JEFFERSON CITY — Hundreds of union members congregated at the Capitol today urging lawmakers to protect their jobs and punish employers who hire illegal immigrants.
Guy Ott, one of several members of a St. Louis-based operating engineers union who attended the rally, said that it's important for organized labor to remind lawmakers of union members' contributions.
Ott, 51, of Brazito, said he has worked several places where illegal immigrants have also worked. He said that his frustration is with employers who save money by hiring illegal immigrants and paying lower wages.
"It should come under the employers to prove the person has come here legally," he said. "The person who's come here illegally, they're just trying to better themselves."
Both the House and Senate have passed versions of legislation cracking down on illegal immigration. But there has been disagreement about whether employers should have to use the federal E-Verify database to check their workers' immigration status.
In the Senate bill, businesses wouldn't have to use E-Verify, but if they don't and are caught knowingly hiring an illegal immigrant, they could lose their business licenses. Under the bill, businesses found unknowingly employing an illegal immigrant would need to fire the worker and begin using the database.
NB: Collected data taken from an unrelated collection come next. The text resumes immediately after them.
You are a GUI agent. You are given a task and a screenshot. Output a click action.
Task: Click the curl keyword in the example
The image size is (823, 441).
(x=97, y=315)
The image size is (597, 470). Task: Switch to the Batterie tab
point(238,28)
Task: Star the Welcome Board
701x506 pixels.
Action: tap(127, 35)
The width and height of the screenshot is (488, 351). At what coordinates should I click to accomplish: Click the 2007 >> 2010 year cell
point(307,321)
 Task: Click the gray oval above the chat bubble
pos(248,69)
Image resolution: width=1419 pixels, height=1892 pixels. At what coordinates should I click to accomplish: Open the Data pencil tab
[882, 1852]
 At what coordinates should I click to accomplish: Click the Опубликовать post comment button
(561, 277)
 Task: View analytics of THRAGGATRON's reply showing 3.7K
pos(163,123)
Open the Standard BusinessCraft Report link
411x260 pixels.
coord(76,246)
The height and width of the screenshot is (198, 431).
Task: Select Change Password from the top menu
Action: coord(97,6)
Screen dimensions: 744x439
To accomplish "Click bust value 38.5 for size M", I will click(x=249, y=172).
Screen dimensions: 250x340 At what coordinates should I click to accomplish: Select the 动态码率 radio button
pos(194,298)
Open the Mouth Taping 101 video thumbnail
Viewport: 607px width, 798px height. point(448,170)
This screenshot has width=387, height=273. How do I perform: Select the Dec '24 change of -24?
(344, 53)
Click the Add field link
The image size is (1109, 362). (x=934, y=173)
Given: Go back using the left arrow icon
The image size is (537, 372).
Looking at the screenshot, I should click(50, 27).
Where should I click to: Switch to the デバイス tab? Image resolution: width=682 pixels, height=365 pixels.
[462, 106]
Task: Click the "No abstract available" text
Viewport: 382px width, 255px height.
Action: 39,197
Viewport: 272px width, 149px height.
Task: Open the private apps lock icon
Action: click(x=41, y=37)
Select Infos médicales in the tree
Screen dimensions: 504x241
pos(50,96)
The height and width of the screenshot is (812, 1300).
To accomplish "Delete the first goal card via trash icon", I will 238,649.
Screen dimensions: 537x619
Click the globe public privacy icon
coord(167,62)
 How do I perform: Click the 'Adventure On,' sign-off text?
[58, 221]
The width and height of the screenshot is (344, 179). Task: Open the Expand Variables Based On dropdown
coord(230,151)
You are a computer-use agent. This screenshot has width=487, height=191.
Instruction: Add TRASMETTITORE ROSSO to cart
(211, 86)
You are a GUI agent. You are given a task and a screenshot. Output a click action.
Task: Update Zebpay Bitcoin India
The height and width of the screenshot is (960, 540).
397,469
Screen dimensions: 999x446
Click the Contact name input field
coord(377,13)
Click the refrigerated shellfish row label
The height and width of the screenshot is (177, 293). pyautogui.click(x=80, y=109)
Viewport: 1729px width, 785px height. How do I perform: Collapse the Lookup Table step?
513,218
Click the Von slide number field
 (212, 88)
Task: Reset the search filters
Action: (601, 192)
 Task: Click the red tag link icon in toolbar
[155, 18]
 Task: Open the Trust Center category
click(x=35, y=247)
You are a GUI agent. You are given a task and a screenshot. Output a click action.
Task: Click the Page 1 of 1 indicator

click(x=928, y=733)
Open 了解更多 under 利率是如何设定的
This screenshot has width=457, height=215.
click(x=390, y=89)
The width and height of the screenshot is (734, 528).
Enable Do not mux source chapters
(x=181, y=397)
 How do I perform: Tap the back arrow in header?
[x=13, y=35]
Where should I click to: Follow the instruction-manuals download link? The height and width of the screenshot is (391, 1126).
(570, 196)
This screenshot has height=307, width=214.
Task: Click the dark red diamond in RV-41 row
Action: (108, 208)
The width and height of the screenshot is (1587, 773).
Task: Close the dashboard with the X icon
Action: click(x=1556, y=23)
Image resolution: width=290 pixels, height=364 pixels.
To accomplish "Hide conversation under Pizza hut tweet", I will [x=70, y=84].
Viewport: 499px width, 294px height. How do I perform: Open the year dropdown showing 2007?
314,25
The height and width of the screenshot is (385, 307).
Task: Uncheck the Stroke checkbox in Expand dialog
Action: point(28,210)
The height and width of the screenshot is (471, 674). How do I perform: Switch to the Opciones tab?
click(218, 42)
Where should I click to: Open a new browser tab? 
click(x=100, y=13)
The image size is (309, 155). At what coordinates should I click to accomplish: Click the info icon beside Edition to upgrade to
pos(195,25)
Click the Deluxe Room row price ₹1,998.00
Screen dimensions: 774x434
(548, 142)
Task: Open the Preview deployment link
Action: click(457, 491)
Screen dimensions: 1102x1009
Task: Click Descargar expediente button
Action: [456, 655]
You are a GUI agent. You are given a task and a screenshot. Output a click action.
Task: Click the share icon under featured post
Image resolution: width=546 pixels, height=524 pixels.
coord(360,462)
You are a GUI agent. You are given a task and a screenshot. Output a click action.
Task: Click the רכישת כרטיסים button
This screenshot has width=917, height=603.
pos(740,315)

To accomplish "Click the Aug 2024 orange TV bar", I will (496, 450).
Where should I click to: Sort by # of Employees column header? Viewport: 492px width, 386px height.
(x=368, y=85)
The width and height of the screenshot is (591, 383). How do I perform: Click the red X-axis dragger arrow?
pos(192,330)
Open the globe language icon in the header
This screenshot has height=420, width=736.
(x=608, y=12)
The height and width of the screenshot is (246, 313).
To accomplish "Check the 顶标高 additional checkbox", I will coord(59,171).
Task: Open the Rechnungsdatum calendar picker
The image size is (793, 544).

The House has yet to debate on the floor any legislation punishing employers.
Throughout today's rally, Democratic and Republican lawmakers stood on the Capitol's steps. But only Democrats spoke, and some criticized Republican politicians and the policies they have supported.
"We continue to need to take days off work to tell our elected officials, 'Leave us alone, and we will build a better Missouri,'" said Sen. Tim Green, D-St. Louis.
Attorney General Jay Nixon, a Democrat who is running for governor, pledged to represent organized labor's interests, including on illegal immigration.
The tone of his speech was much like that at a campaign rally. Nixon, several times, mentioned that he's seeking a new job and asked for union members' help in moving from the state building that houses the attorney general to the state Capitol, which includes the governor's office.